◆ Instructions to follow
Once the line containing "Сталь 95х18 (52, 1661)" is found in the entries below, restate it and each following line word for word, stopping after the line containing "Сталь К340 (69, 1638)".

◆ Supplied records
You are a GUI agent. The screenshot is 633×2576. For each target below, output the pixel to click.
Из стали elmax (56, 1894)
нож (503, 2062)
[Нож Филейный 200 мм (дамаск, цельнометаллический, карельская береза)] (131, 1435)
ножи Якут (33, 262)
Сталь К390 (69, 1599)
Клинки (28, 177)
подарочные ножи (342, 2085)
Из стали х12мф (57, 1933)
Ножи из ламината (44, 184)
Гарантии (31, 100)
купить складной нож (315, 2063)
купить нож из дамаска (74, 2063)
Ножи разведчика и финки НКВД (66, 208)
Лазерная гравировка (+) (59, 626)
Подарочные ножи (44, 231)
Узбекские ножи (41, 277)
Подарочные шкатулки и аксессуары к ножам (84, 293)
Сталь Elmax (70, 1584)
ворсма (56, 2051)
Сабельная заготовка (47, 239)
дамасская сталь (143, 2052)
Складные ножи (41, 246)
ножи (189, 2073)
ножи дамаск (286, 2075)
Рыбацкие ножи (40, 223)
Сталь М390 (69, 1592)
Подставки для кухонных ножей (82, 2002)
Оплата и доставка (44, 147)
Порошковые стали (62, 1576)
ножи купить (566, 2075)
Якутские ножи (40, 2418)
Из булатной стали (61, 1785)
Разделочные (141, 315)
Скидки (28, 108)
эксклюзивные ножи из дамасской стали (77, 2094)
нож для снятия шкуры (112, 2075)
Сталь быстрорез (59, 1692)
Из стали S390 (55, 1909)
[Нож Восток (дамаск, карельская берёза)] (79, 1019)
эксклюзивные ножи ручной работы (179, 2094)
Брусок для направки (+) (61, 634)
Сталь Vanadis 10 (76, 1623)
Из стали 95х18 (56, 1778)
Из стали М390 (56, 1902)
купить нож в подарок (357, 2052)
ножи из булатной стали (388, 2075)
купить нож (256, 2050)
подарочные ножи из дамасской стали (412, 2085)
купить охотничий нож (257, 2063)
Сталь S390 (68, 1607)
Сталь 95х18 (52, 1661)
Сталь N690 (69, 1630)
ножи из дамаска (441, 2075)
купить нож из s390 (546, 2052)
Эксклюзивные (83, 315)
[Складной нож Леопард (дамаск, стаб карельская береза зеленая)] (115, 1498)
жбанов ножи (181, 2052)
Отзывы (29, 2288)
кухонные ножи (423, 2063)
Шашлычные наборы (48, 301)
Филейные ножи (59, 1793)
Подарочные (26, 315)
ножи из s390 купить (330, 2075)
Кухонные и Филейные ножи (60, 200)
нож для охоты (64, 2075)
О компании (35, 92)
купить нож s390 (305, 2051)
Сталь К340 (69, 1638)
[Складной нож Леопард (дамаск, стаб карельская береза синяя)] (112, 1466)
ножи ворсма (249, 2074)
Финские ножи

◆ Reply
Сталь 95х18 (52, 1661)
Сталь N690 (69, 1630)
ножи из дамаска (441, 2075)
купить нож из s390 (546, 2052)
Эксклюзивные (83, 315)
[Складной нож Леопард (дамаск, стаб карельская береза зеленая)] (115, 1498)
жбанов ножи (181, 2052)
Отзывы (29, 2288)
кухонные ножи (423, 2063)
Шашлычные наборы (48, 301)
Филейные ножи (59, 1793)
Подарочные (26, 315)
ножи из s390 купить (330, 2075)
Кухонные и Филейные ножи (60, 200)
нож для охоты (64, 2075)
О компании (35, 92)
купить нож s390 (305, 2051)
Сталь К340 (69, 1638)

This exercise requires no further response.